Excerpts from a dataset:

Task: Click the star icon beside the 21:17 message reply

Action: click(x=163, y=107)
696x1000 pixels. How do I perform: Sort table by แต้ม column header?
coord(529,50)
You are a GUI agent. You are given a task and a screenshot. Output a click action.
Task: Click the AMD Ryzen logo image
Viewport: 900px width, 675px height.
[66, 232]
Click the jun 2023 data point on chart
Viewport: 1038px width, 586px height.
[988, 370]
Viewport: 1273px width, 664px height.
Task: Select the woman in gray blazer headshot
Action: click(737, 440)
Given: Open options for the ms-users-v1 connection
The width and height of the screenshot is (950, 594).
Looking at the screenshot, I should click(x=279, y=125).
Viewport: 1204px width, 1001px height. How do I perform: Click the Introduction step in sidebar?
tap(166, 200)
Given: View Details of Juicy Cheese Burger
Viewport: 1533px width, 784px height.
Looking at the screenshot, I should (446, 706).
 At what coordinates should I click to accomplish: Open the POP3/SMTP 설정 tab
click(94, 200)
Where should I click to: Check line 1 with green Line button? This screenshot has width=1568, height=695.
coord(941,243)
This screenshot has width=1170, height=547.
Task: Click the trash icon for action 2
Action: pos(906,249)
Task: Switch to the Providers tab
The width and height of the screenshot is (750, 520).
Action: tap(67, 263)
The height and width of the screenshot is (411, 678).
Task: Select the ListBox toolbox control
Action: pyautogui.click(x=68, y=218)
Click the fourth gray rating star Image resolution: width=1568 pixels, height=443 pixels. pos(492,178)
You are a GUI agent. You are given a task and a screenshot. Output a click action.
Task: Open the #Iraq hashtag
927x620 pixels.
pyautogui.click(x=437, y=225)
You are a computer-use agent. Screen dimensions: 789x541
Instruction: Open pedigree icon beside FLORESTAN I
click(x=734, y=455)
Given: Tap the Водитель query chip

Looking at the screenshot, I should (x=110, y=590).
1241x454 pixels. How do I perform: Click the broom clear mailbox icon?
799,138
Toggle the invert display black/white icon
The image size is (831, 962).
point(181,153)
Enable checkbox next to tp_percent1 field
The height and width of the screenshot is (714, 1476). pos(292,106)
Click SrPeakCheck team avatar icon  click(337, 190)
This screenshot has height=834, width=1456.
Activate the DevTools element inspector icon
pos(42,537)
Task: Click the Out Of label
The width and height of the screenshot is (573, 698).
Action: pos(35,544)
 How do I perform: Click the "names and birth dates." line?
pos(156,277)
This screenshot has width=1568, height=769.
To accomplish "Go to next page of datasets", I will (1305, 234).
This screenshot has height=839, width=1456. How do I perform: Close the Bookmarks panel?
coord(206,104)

What the task requires –
Produce an exact repeat of the lines from the one containing "This screenshot has height=839, width=1456." through the last line of the data, and nothing more.

Response to this task –
This screenshot has height=839, width=1456. How do I perform: Close the Bookmarks panel?
coord(206,104)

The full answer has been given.